Bars | Politics.MyNC.com

Tag Archive | "bars"

New Persona For Bars After State’s Smoking Ban Takes Affect

Tags: , , ,


By Laura Giovanelli and Michael Hewlett
JOURNAL REPORTERs

Historically and culturally, smoking and drinking go together like whiskey and water, gin and tonic, rum and Coke.

It is just after 4 on a sunny Thursday afternoon, and some of the regulars are already gathered at Finnigan’s Wake on Trade Street.

Among them is Allison Chrapek, holding forth while smoking a Pall Mall and nursing a Bud Light.
Asked how long she has smoked, one of her friends jokes that she started right out of the womb. Not quite true, Chrapek said, but she has been smoking for more than 20 years, even as the places where she is allowed to smoke have diminished.

Last week, Gov. Bev Perdue signed into law legislation that will take away something that might have once seemed, especially in tobacco country, an inalienable right – to light up with friends at a bar.

As of Jan. 2, smoking will be banned in all North Carolina restaurants and bars. The legislation marks a historic break with the state’s long and lucrative tobacco legacy. North Carolina is the first major tobacco-producing state to pass such a restrictive ban on smoking. Virginia, which passed a ban earlier, allows smoking in separately vented rooms of bars and restaurants.

Chrapek said that it doesn’t do much good to get too upset.

“It may help me quit smoking,” she said. “I know I should.”

Looking Back
Before cigarettes, it was cigars.

Customers used to offer bartenders a cigar as a friendly gesture because the bartenders weren’t supposed to drink on the job, according to Madelon Powers, a history professor at the University of New Orleans and the author of Faces Along the Bar: Lore and Order in the Workingman’s Saloon, 1870-1920.

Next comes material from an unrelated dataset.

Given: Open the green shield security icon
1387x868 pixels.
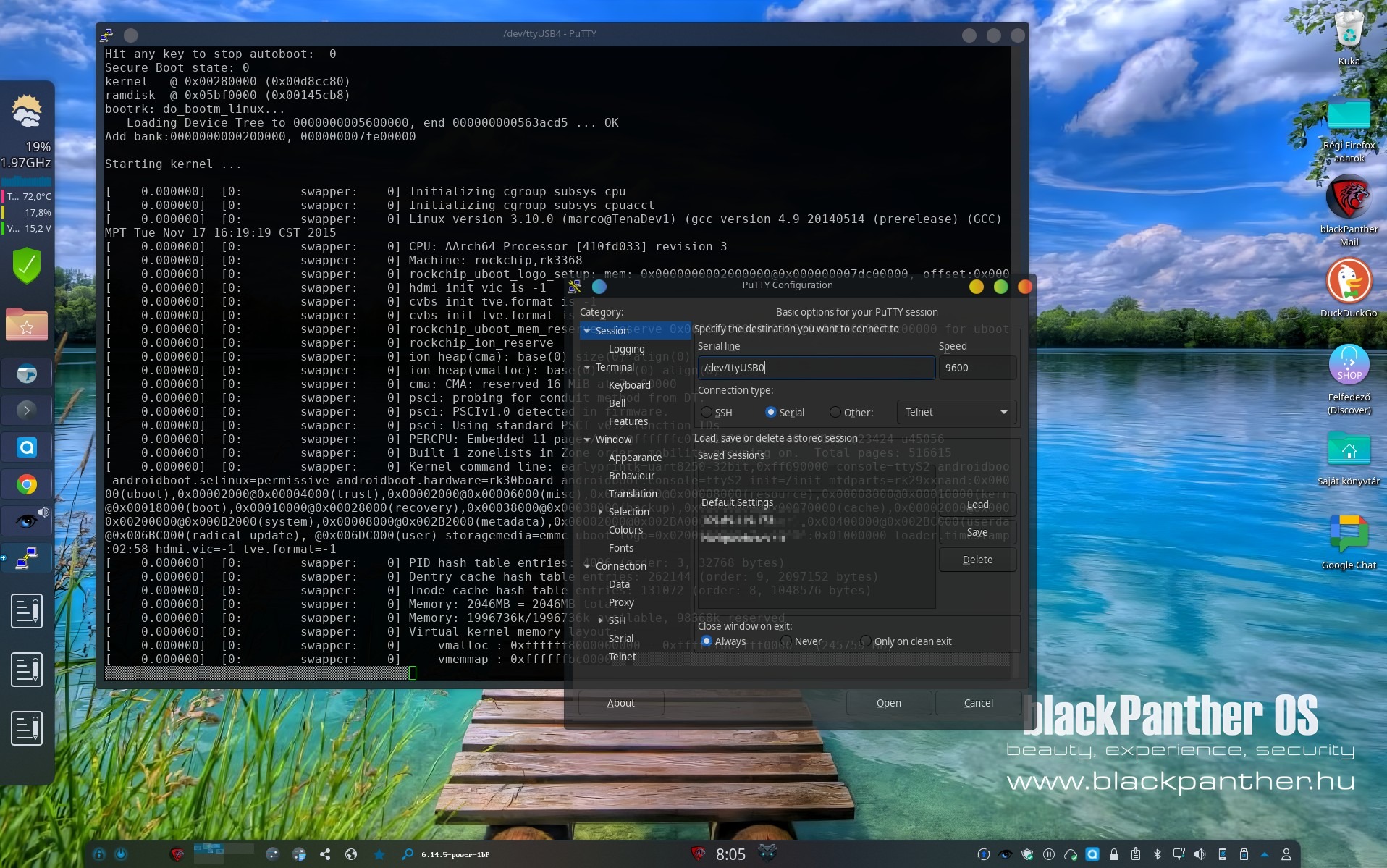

In the 1920s, cigarette smoking grew along with the Prohibition-era speak-easies, jazz clubs and cabarets of a nightlife scene. From then on, it also became more acceptable for women to smoke in public, especially in clubs.

“There are classic photographs of jazz musicians playing from the ’40s with curls of smoke … coming up from their cigarettes as they’re getting ready to play their saxophone,” said Lewis Erenberg, a sociology professor at Loyola University Chicago.

But the curls are increasing becoming a thing of the past.

Some people who smoke in bars don’t smoke anywhere else, said David Grazian, a sociology professor at the University of Pennsylvania who studies nightlife culture. The smoking they do is part of their “nocturnal identities,” he said.

“This nightlife persona that they create for themselves involves a dramatic way of dressing and a very public way of behaving,” Grazian said. “And smoking has always played a part in that. It’s always been a way of performing coolness.”

Bumming a cigarette, asking for a light – these are rituals intertwined with nightlife culture, conversation starters and ice breakers.

Loopholes in Ban
It seems unthinkable that North Carolina would ban smoking in restaurants and bars, especially to people in Winston-Salem, home of R.J. Reynolds Tobacco Co.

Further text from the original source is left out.